Venkata Siva Subrahmanyam Kattamuri

Studying the mid-Cretaceous (90Ma) ocean circulation using an Earth System Model with an energetically consistent internal wave mixing parameterisation.

Studying paleoclimate (climate of thousands of years ago) is fascinating for the reason that Earth is different from today concerning factors like atmospheric composition, ocean circulation, glacial extent and ecological diversity. The deeper we go in time for this study, the profound the differences become. Millions of years ago when Earth’s tectonic plates are still drifting apart from each other, the face of our Earth is unrecognizable and our climate system is like that of another planet. Alongside the curiosity factor, studying these unique climate periods is important to understand the natural climate cycles and differentiate the anthropogenic impact on the system.

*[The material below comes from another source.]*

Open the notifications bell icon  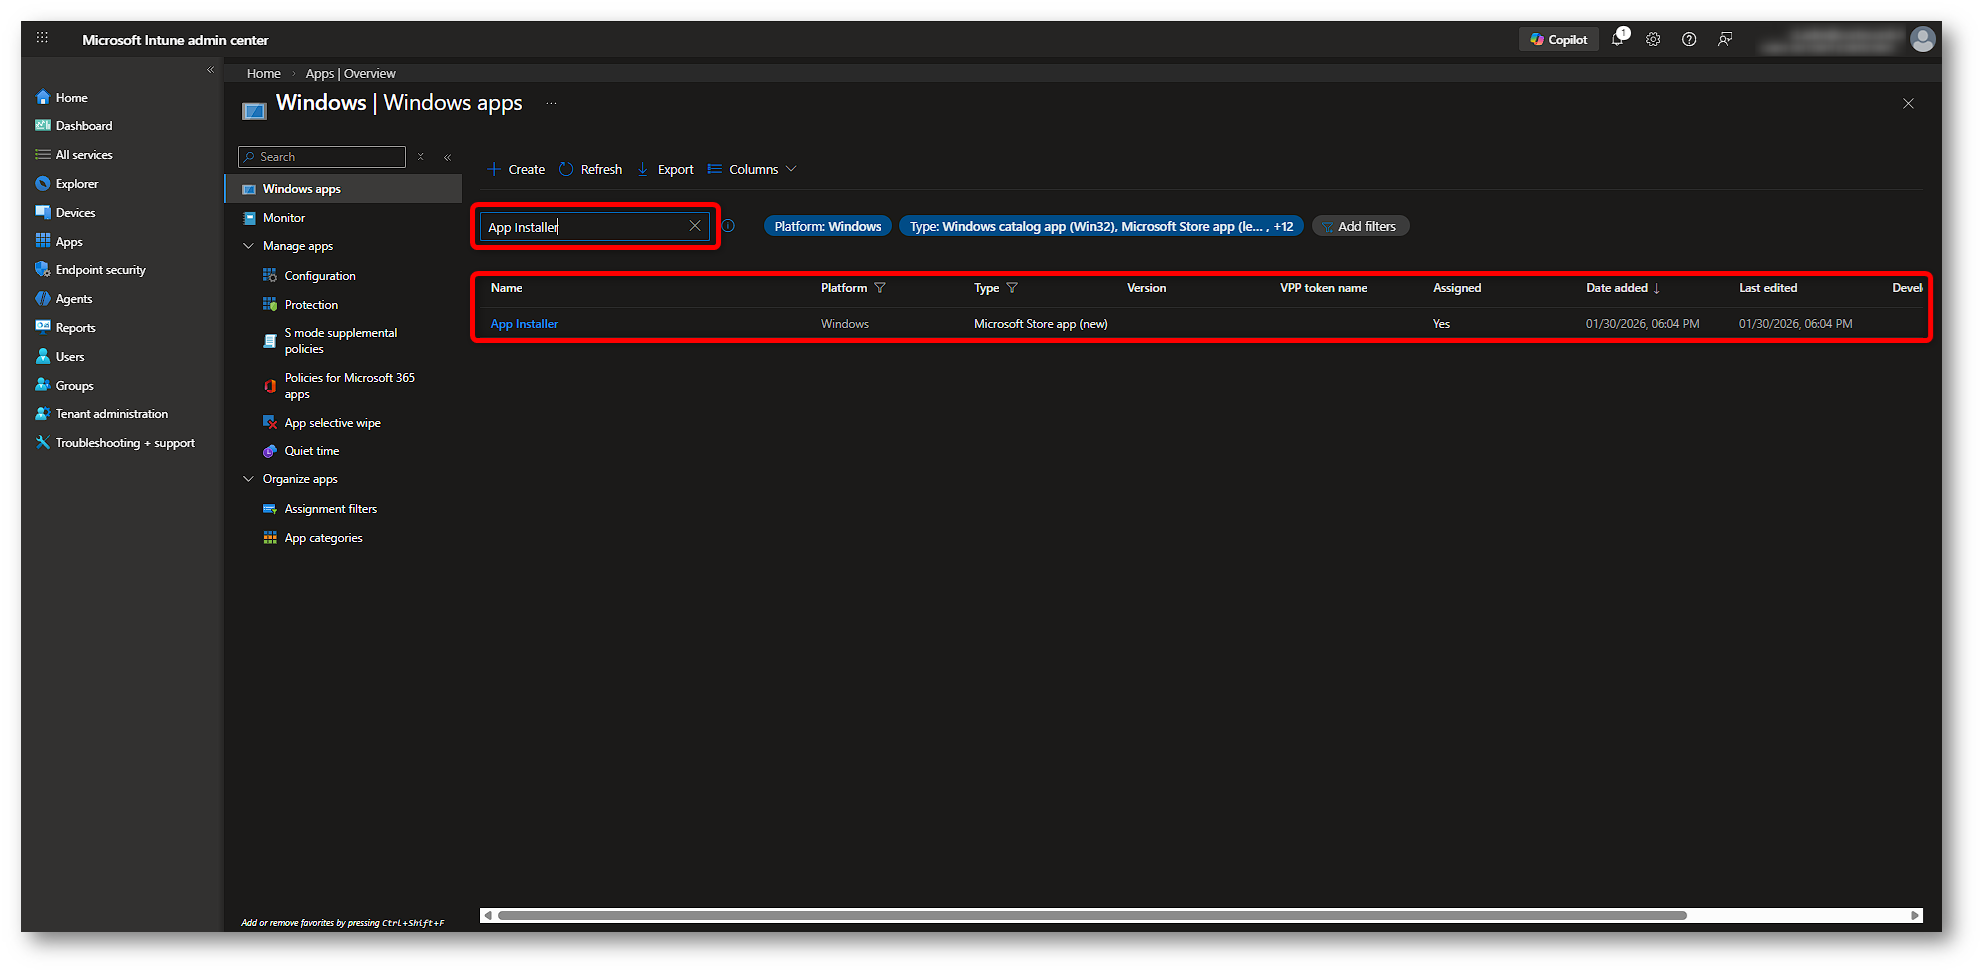pos(1617,40)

For my project, I study the global ocean circulation, distribution of dissolved oxygen and carbon of the Cenomanian-Turonian boundary (CTB) (90Ma) period which is well known for an anoxic environment. Due to extreme carbon dioxide concentrations in the atmosphere, this period had a greenhouse climate with a higher global mean temperature than today. The continental configuration is different and the global sea levels are around 100m higher than today. Sediment records and black shales from this period indicate low oxygen levels in the deep ocean. My project aims to check the hypothesis that change in these geophysical boundary conditions impacted the ocean circulation and mixing processes and thus the biogeochemistry of the deep ocean.

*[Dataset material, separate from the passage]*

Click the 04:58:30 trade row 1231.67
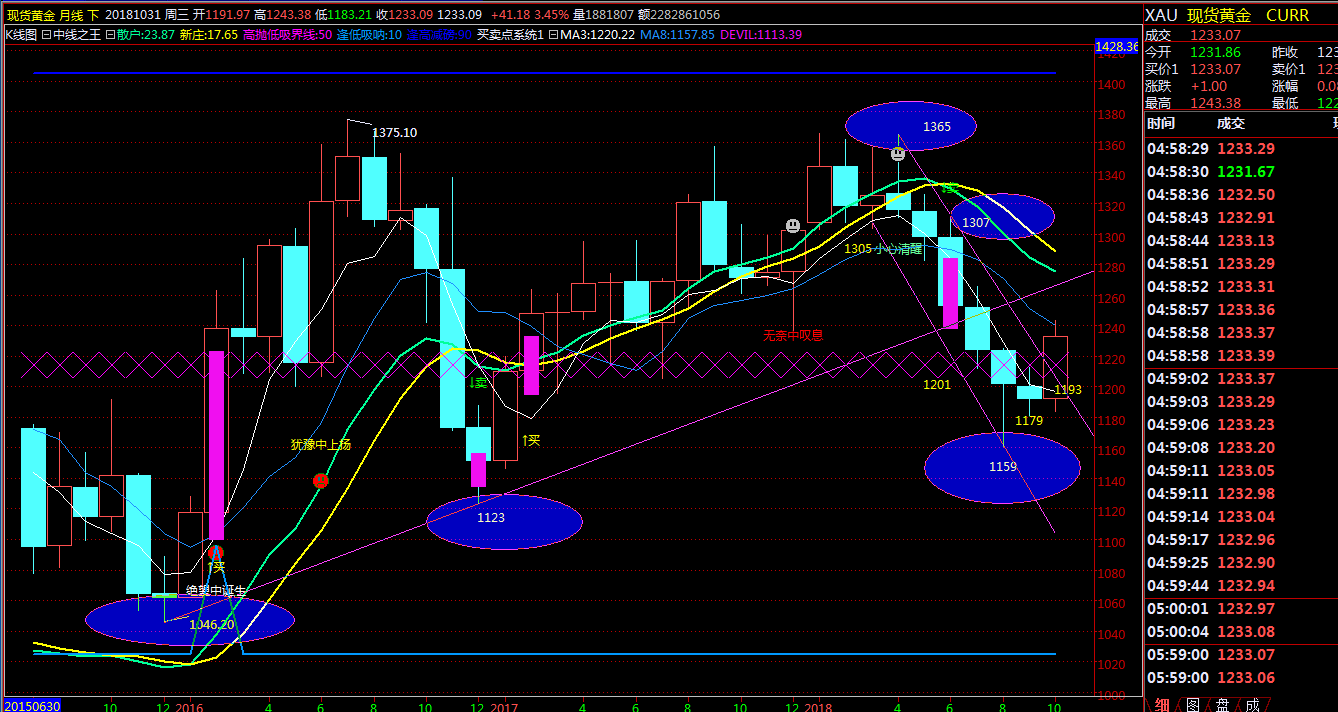The width and height of the screenshot is (1338, 712). pos(1240,172)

I use a fully coupled Earth System model iCESM1.2 (isotope enabled Community Earth System Model version 1.2) to simulate the deep paleo period. A state-of-the-art ocean internal wave mixing parameterisation is used in the model for an accurate estimate of the tidal energy dissipation and mixing in the deep ocean. One of the main objectives of this project is to prepare bathymetry of this period from an available raw topography dataset and use it as an input in the climate model.